Le choix dépend de l’objectif et du contexte d’utilisation. Une montée en compétence “tournage” privilégie des exercices répétés (équilibrage, marche, changements de direction, double opérateur). Une montée en compétence “contenus web” privilégie la rapidité de setup et la cohérence des livrables.

  • Autodidacte : utile pour comprendre les bases, mais la progression peut être irrégulière sans retours structurés.
  • MOOC et ressources gratuites : utiles pour compléter, mais rarement centrés sur des cas plateau réalistes.
  • Formation vidéo structurée : progression par étapes, démonstrations reproductibles, exercices, et validation des acquis ; Elephorm s’inscrit dans ce format avec des formateurs experts et un certificat de fin de formation.
  • Présentiel ou école : pratique encadrée sur matériel, pertinente pour consolider une gestuelle et un cadre de sécurité.

Une formation continue cinéma peut aussi s’orienter vers des financements selon le statut (par exemple via dispositifs type CPF, Afdas ou France Travail), selon l’éligibilité du parcours choisi.

Quel est le métier le mieux payé dans le cinéma ?

Il n’existe pas de réponse unique, car les rémunérations dépendent du budget des productions, du statut (salarié, intermittent, indépendant), et de la notoriété. En pratique, les postes à forte responsabilité artistique ou économique figurent souvent parmi les mieux rémunérés.

  • Le producteur, lorsque le projet se finance et se diffuse largement.
  • Le réalisateur, lorsque la filmographie et la demande permettent de négocier.
  • Certains postes techniques très spécialisés, sur des productions à gros budget.

Sur des parcours orientés image, la spécialisation (stabilisation, optiques, conduite double opérateur, rigs véhicule) peut aussi améliorer la valeur marché, à condition d’être prouvée par des projets et une bande-démo.

Quel est le salaire d’un producteur de films ?

Le salaire d’un producteur varie fortement selon le type de production, la structure (société établie ou indépendante) et les mécanismes de financement.
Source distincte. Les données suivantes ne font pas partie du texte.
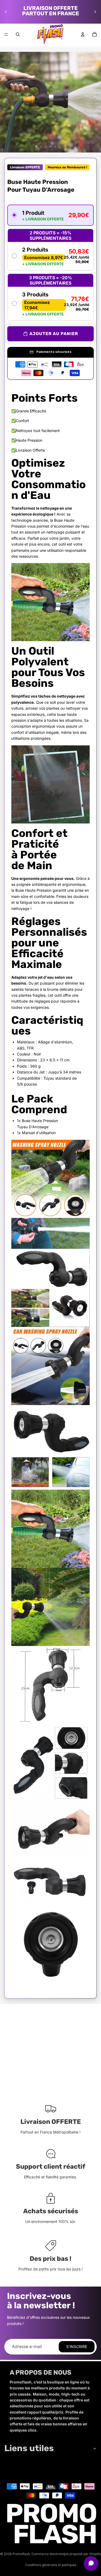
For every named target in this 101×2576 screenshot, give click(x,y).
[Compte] (83, 34)
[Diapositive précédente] (6, 12)
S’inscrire (76, 2346)
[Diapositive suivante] (95, 12)
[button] (50, 215)
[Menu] (6, 34)
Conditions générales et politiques (50, 2565)
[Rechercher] (18, 34)
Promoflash (21, 2554)
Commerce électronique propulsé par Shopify (66, 2554)
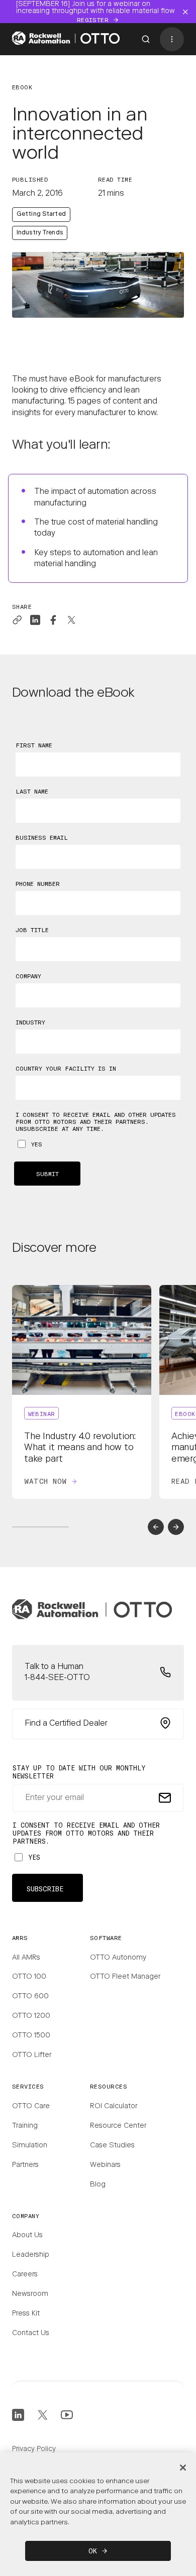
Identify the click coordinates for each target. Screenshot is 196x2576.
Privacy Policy (34, 2449)
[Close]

Sur des projets diffusés largement, la rémunération peut combiner salaire, frais de production et recettes.

À titre indicatif, certaines estimations de marché situent un minimum autour de 3 000 € bruts par mois, avec des niveaux pouvant monter vers 6 500 € bruts par mois pour des profils très expérimentés, selon les responsabilités et l’ampleur des projets. Ces ordres de grandeur restent variables et ne remplacent pas une analyse au cas par cas des contrats et des conventions applicables.

MoVI est-il adapté aux tournages légers et aux smartphones ?

MoVI couvre historiquement plusieurs usages, dont des configurations très légères. L’enjeu principal n’est pas uniquement le poids, mais l’équilibrage réel du setup : smartphone, coque, optique additionnelle, filtre et micro peuvent dépasser les limites mécaniques ou déplacer fortement le centre de gravité.

Pour un usage léger, la priorité consiste à conserver un montage simple et reproductible, puis à tester la stabilité sur des mouvements concrets (marche, demi-tours, escaliers). Si la production vise surtout des contenus courts, un stabilisateur plus compact peut suffire ; si la production vise des mouvements plus exigeants et une conduite plus fine, l’écosystème MoVI et ses options de contrôle prennent plus de sens.